Thorsby’s Swedish Festival presented grant by Sen. Ward
Thorsby’s annual Swedish Fest got a boost in the form of a monetary grant on Wednesday.
The $1,500 grant was presented at Thorsby Town Hall by state Sen. Cam Ward (R-Alabaster).
The event, which started in 1988, serves to honor the town’s Scandinavian heritage, as well as provide a chance to bring those outside of Chilton County to the town.
Swedish Fest President and Chairwoman Laura Liveoak said the event also helps to create a sense of community as well as provide funding for projects within the town.
“It helps us to put back into our town,” she said. “Swedish Fest is for the whole community, for everyone to enjoy (and) to enhance our town.”
Liveoak said the funding from the grant will help with the overall cost of putting on the event, which cost around $7,980 last year.
The Fest will take place Oct. 10, and will feature a beauty pageant, a 5k run, a car show, booths, arts and crafts and entertainment.
Ward said the impact the festival made on the town is what led him to pursue attaining the grant.
“It really involves the people in Thorsby contacting us and making sure we realize how important this festival is,” he said. “It’s a great tourism draw. Every year I come they have a huge number of people that show up, and that’s a credit to the people here.”
Ward said the purpose of the grant is to help events and places that boost tourism.
“What happens is, there’s a certain number of grants the state does on tourism and historical-type facilities,” he said. “Again, every year I’ve come down here I’ve just seen huge crowds of people, and really, the Swedish Fest defines what tourism is in Alabama, because people from all around come to participate in it and enjoy it, and it’s a just great event.”

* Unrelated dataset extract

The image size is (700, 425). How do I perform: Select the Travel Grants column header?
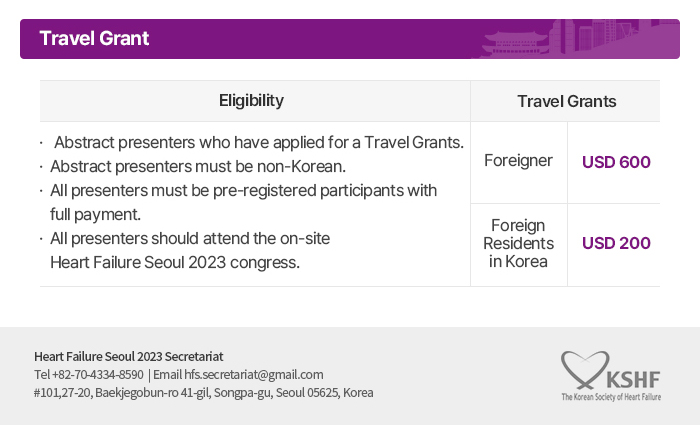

Liveoak said she appreciated the effort Ward put into helping the festival.
“It impressed me big time,” she said. “I was in the bank one Friday, and he called my cell phone. He asked if we were interested in (the grant), so I told him yes, and he asked me to send his receptionist the information. We filled it out, and we ended up getting it.”
Ward said the town and its people were the reason he pursued the grant.
“The local officials, as well as the volunteers, make the festival possible,” he said. “I’m glad to work with the state to support it, but the real credit goes to the volunteers and the people who work on it.”